Linus Torvalds agreed that there did appear to be a POSIX violation because of the file position pointer data structure (f_pos
). He said:
"Long long ago we used to just pass in the pointer to f_pos directly, and then the low-level write would update it all under the inode semaphore, and all was good. And then we ended up having tons of problems with non-regular files and drivers accessing f_pos and having nasty races with it because they did *not* have any locking (and very fundamentally didn't want any), and we broke the serialization of f_pos. We still do the *IO* atomically, but yes, the f_pos access itself is outside the lock."
Linus asked Al Viro if he had an idea what to do about this. Al asked what exactly POSIX expected from the read()
and write()
system calls, and Michael replied that it should not be possible for one system call to be interrupted by another, in between performing an input/output operation and updating the f_pos
data structure. He quoted the POSIX requirement, as being "If two threads each call one of these functions, each call shall either see all of the specified effects of the other call, or none of them."
Michael pointed out that a lot of system calls fell under this requirement and that he was sure a lot of violations could be found.
A few days later, Linus posted a patch – essentially adding a mutex for f_pos
so it would be locked along with other file data. He felt it was pretty simple and straightforward. There was a bit of technical discussion over exactly how to structure the source to generate the most efficient machine code, as well as exactly when to take the lock, and which cases didn't really need it. Al tested the code and, in particular, made sure all code paths worked well with Linus's patch.
At one point, Linus and Al got into a minor debate about whether it was OK to return register pairs. Some of Linus's code seemed a bit too refined for Al's tastes. Al thought that a number of architectures, including the PowerPC, Alpha, s390, and 32-bit Sparc, would not support Linus's attempt to return register pairs. He said those machines would return the values on the stack, which wouldn't work as well.
Linus argued that returning register pairs was a common programming pattern, and that the kernel did that sort of thing elsewhere already.

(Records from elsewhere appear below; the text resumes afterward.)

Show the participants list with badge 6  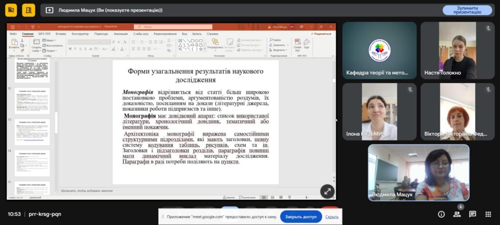tap(457, 214)
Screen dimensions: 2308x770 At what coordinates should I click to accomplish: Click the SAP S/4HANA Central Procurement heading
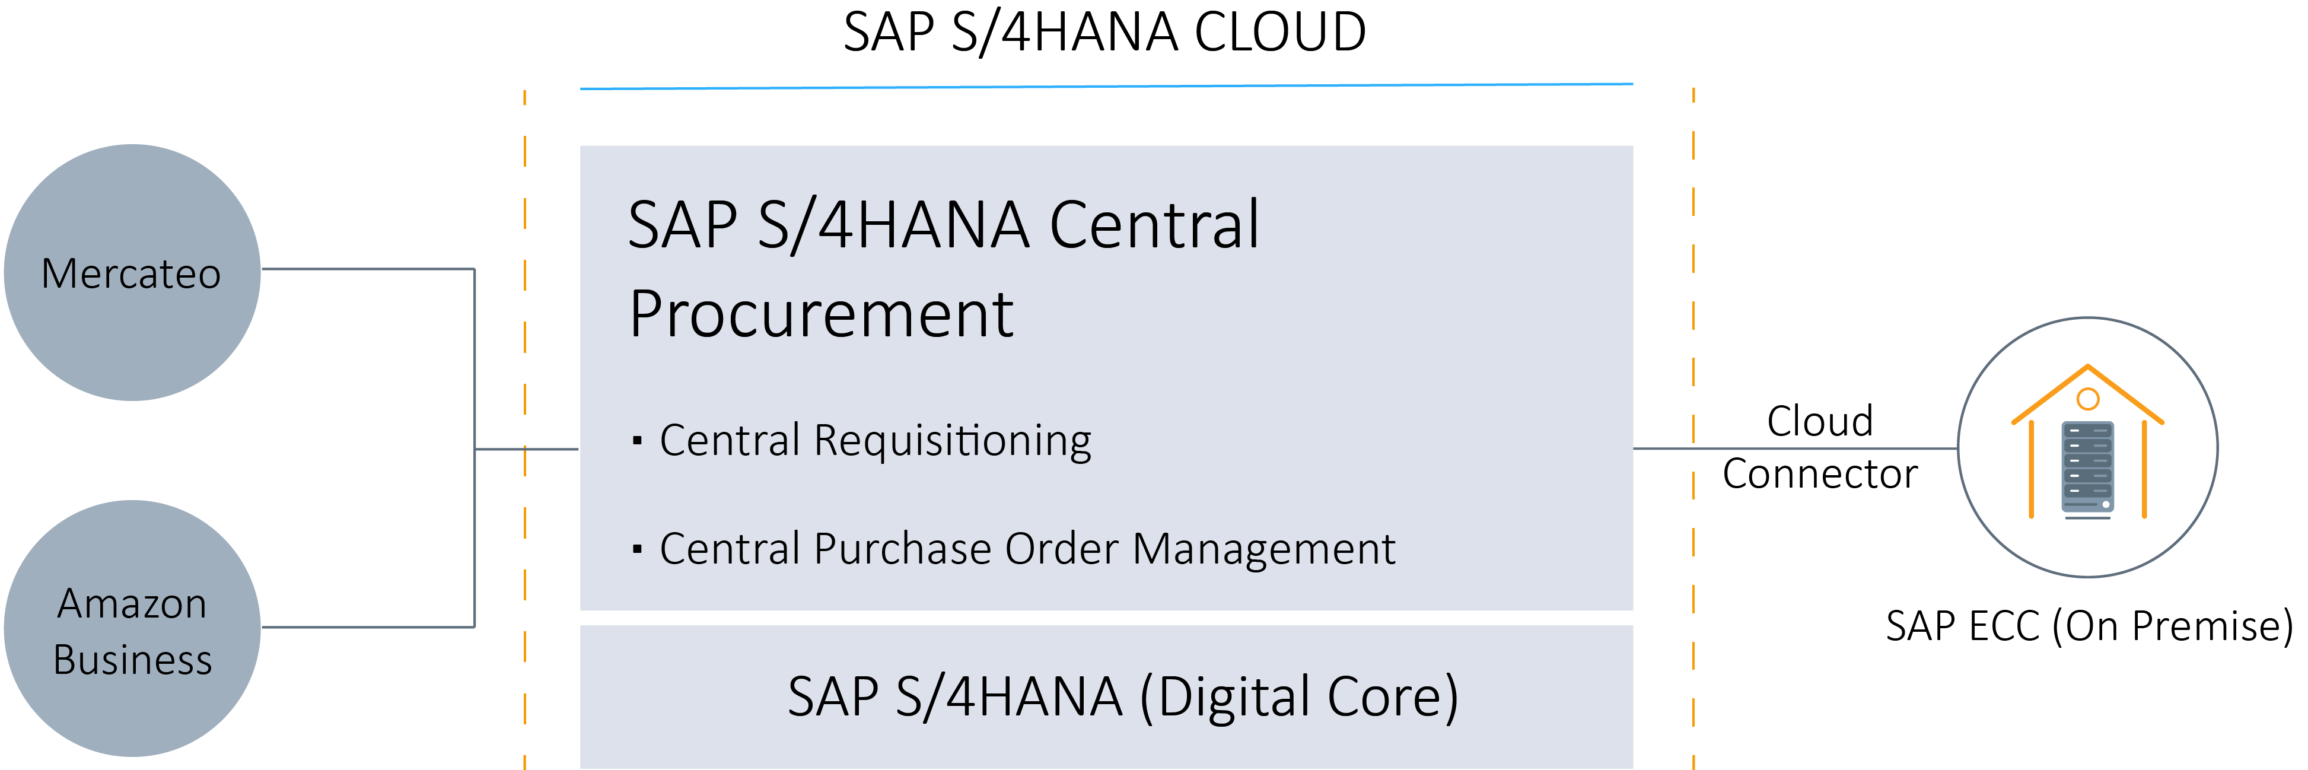pyautogui.click(x=943, y=268)
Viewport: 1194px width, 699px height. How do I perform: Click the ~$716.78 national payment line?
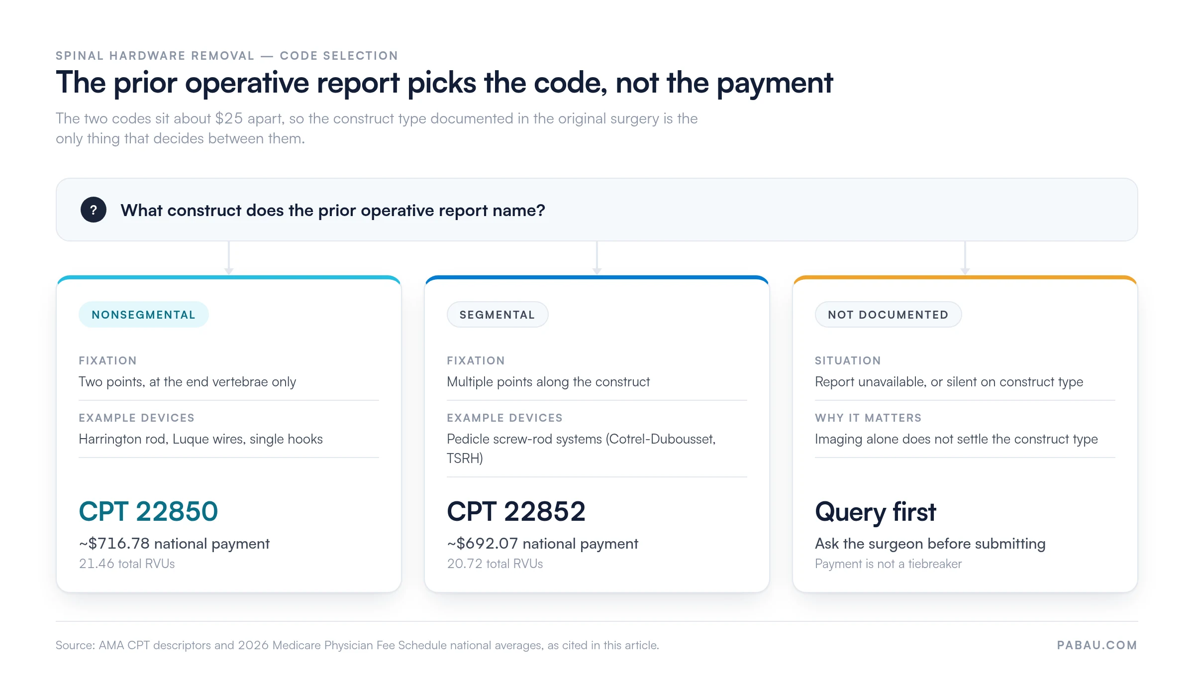[174, 544]
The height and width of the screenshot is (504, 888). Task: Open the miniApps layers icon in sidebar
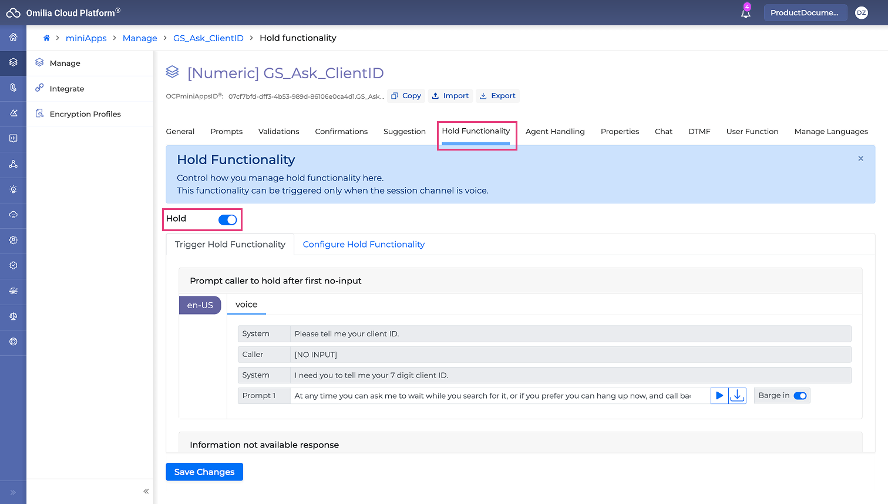tap(13, 62)
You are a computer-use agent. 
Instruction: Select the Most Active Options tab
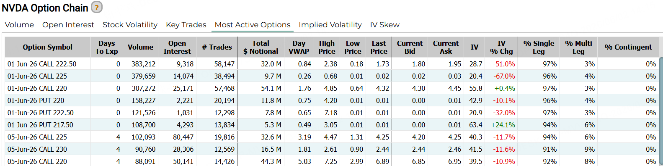253,25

Al said he was sure that at least PowerPC, MIPS, and ARM did not support it.
Linus replied, "I doubt it's worth caring about. Even when passing things in memory, the end result isn't that much worse than the fget_light() model that passes just one of the two fields in memory."

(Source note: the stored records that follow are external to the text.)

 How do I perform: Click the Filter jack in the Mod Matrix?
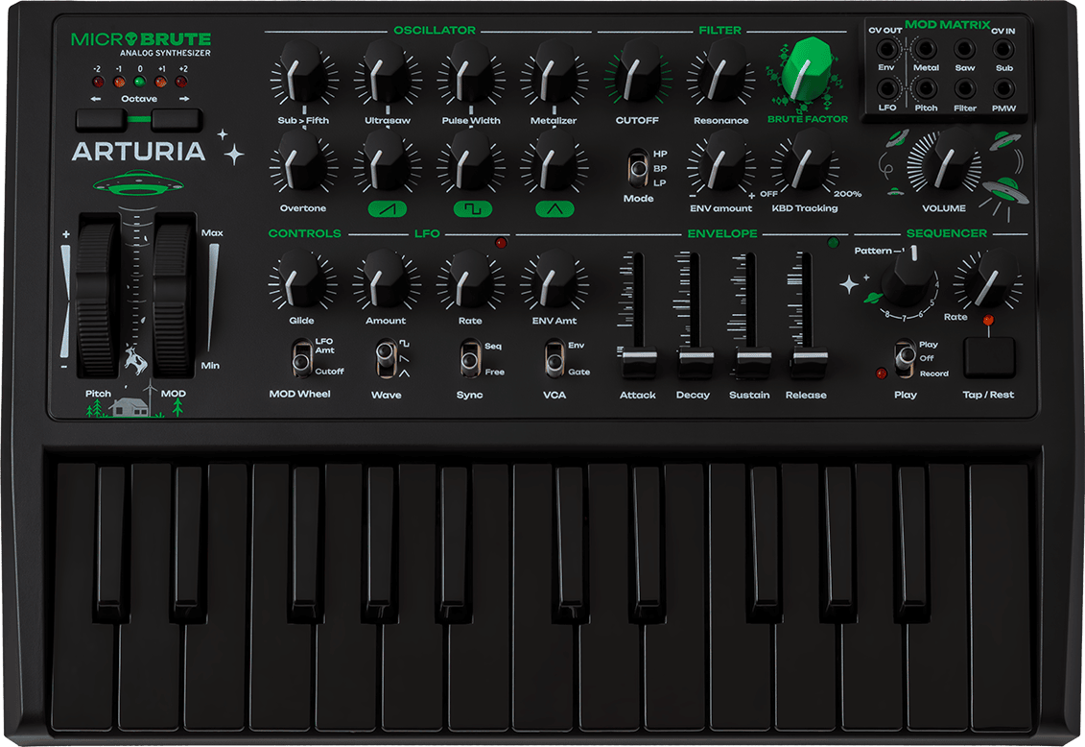(x=965, y=88)
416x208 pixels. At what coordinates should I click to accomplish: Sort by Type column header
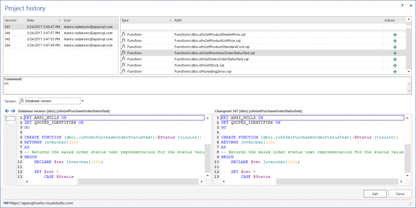125,20
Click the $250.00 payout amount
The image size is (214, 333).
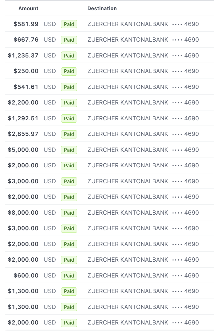point(26,71)
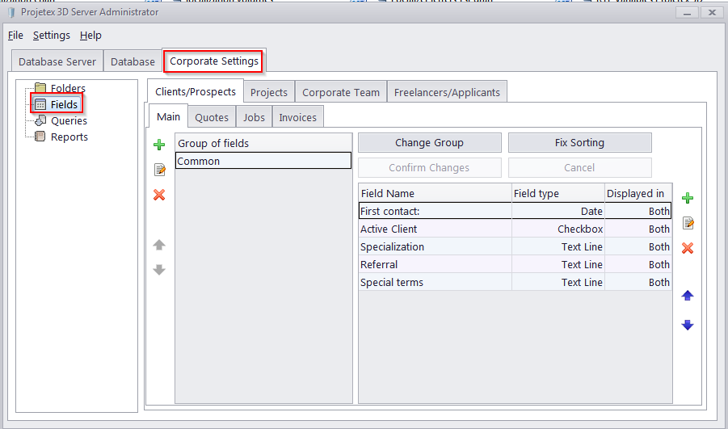This screenshot has width=728, height=429.
Task: Move field down with blue arrow
Action: [x=688, y=325]
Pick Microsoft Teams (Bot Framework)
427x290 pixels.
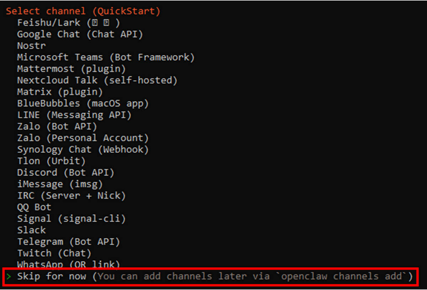(106, 57)
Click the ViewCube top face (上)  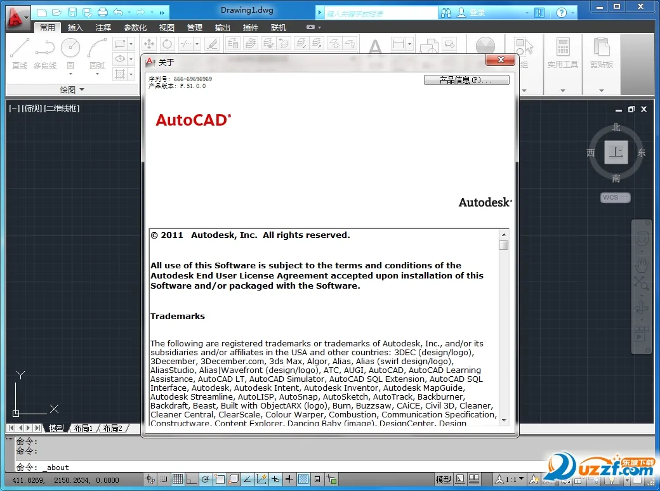click(x=616, y=152)
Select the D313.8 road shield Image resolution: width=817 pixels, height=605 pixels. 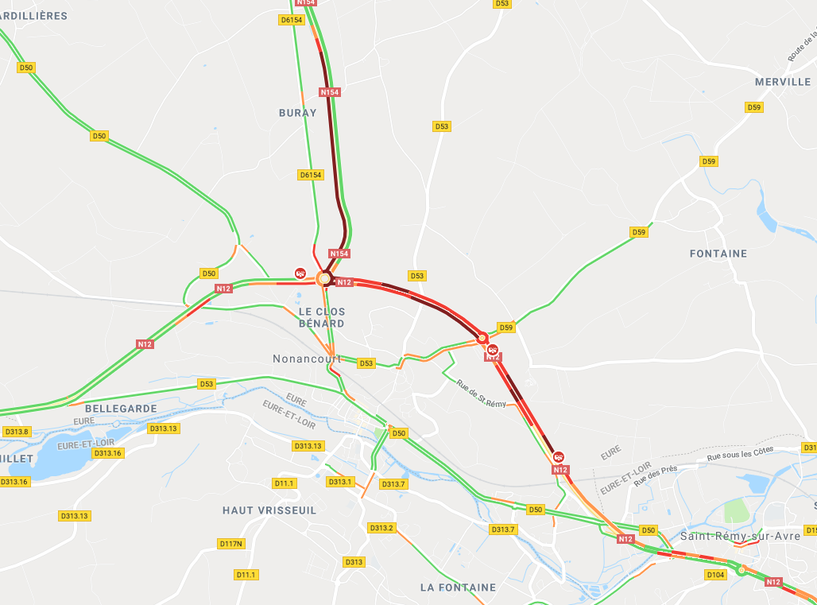point(17,432)
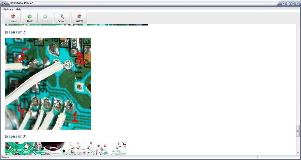Viewport: 301px width, 160px height.
Task: Minimize window using the dash button
Action: tap(288, 4)
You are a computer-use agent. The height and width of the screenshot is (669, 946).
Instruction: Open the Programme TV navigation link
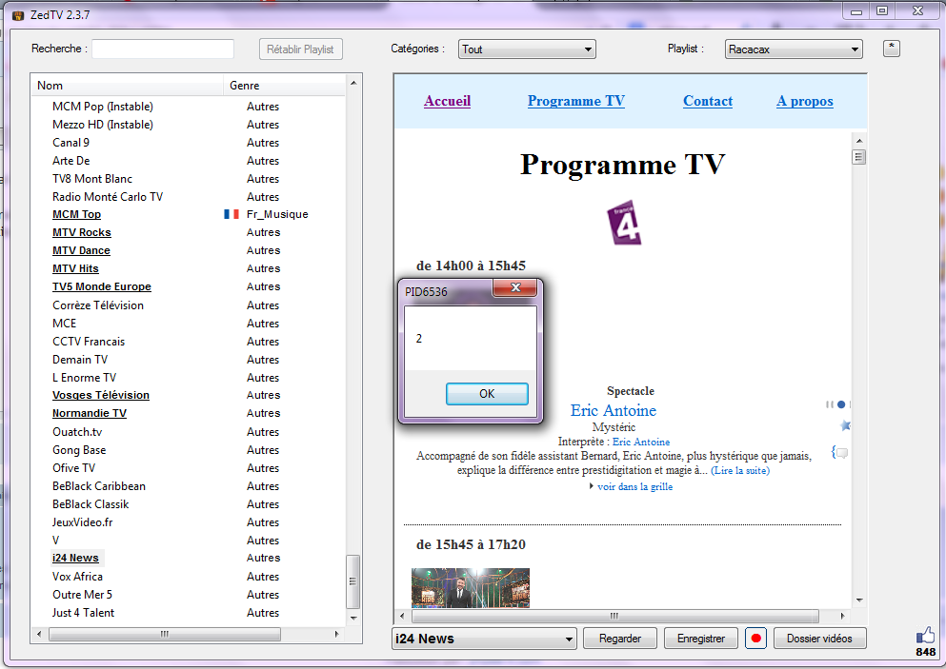(575, 101)
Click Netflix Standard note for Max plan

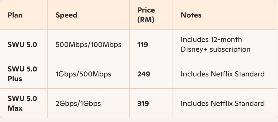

He also said, "If the ARM/PPC people end up caring, they could add the struct-return support to gcc. It should be basically just adding the flag for enabling the calling convention – the core gcc support is obviously all there, and it's just an issue of whether the calling conventions allow it or not."
Al chose to disagree by describing a technical approach that would solve the whole problem better than Linus's method. Linus had one minor comment and added that he'd "happily take that approach, yes."
Al updated his code and ran a bunch of tests, compiling for various architectures. In every case, he thought his patch produced better machine code, and worked better all around, than Linus's patch.
Linus suggested that this patch should also go into Greg Kroah-Hartman's stable tree. Michael also confirmed that Al's code made his original bug disappear.
The whole issue of POSIX compatibility is interesting because it's so murky and unclear, in spite of POSIX's nature as a standard. Traditionally, Linus has treated POSIX as something to conform to only when doing so would be convenient and useful. In some cases, such as when implementing multithreading, Linus decided that the POSIX way was suboptimal, so he simply did things differently.
This attitude extends to other areas as well. Certain standard or semi-standard approaches to security have ended up being oddly implemented in the kernel because Linus insisted on implementing only portions of those approaches that actually helped protect users. This applied to certain aspects of Trusted Computing, for example.
So, these types of issues are always interesting to me, because I wonder where Linus will draw the line relative to one standard or another. Also, it's nice to see standards treated as tools that may or may not be used, rather than authorities to be obeyed.
On the other hand, I also root against file operations clobbering one another.
Tracking CPU Events
Andi Kleen pointed out that the perf performance analysis tool did not have great support for low-level CPU events. It supported high-level events, but Andi said that tracking low-level state changes "required specifying the event in raw form (very awkward) or using nonstandard front ends like ocperf or patching in libpfm."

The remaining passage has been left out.